On this day in 1917 (or February 23rd according to the Old Calendar), riots broke out in Petrograd, then-capital of Russia. As WWI wore on in the East, a series of spectacular military failures weakened Russian morale, damaged the economy and increased frustration with the Tsarist regime. In order to aid the war effort, the government introduced severe food rationing measures and by March of 1917, citizens took to the streets. Beginning with small numbers of unhappy soldiers known as the “bread rioters”, a much larger group from the International Women’s Day march joined in to protest government rationing. Soon, scores of Imperial troops joined the rioters and mass mutinies took place on the battlefront.
By March 16th, over 1,300 Russians had been killed – but Tsar Nicholas II had been forced to abdicate and a new provisional government took his place. Power was initially shared between the new, moderate leadership – which advocated for land distribution and an end to rationing – and the more radical members of the Petrograd Soviets (Soviet = workers’ council). While the provisional government sought a continuation of the war, the Soviet (which came to be dominated by the Bolsheviks under Vladimir Lenin) promised “peace, land and bread.” Their message was extraordinarily popular, and support for the provisional government gradually eroded over the following months.

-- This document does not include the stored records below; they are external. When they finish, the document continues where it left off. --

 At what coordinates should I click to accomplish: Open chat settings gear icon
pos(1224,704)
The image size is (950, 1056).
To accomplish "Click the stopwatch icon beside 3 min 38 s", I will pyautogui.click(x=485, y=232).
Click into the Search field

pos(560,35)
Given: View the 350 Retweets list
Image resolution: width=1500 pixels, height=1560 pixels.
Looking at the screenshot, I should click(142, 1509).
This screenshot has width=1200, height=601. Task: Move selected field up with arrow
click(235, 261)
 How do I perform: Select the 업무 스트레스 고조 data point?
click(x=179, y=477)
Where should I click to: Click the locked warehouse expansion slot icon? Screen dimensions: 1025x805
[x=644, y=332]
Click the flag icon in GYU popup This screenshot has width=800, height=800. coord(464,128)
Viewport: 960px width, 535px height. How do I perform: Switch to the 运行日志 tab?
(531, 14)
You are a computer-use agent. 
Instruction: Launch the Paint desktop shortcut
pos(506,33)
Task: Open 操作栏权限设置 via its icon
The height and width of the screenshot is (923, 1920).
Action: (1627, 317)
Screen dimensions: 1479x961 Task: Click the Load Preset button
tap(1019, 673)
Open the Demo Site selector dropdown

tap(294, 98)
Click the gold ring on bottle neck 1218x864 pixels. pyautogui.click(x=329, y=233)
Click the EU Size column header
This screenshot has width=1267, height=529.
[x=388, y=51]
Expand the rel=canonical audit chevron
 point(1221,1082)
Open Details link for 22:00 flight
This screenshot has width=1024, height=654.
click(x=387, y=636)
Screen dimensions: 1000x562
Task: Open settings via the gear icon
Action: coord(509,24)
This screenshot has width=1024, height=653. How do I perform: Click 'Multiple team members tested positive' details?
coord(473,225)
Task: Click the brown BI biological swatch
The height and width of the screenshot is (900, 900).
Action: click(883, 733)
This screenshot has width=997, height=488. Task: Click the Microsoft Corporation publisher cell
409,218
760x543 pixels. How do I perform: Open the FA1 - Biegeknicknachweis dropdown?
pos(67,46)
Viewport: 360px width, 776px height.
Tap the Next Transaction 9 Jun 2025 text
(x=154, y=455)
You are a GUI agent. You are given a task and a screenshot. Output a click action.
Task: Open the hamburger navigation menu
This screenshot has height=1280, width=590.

In October of 1917, a much more organized force of Red Guard Bolsheviks seized the Winter Palace, thus ending the reign of the provisional government and plunging Russia into a long, bloody civil war. A combination of Tsarist incompetence and the brutality of WWI brought the end of one of the most significant “old” European powers and replaced it with one of history’s most powerful – and most murderous – superpowers, the Union of Soviet Socialist Republics (USSR).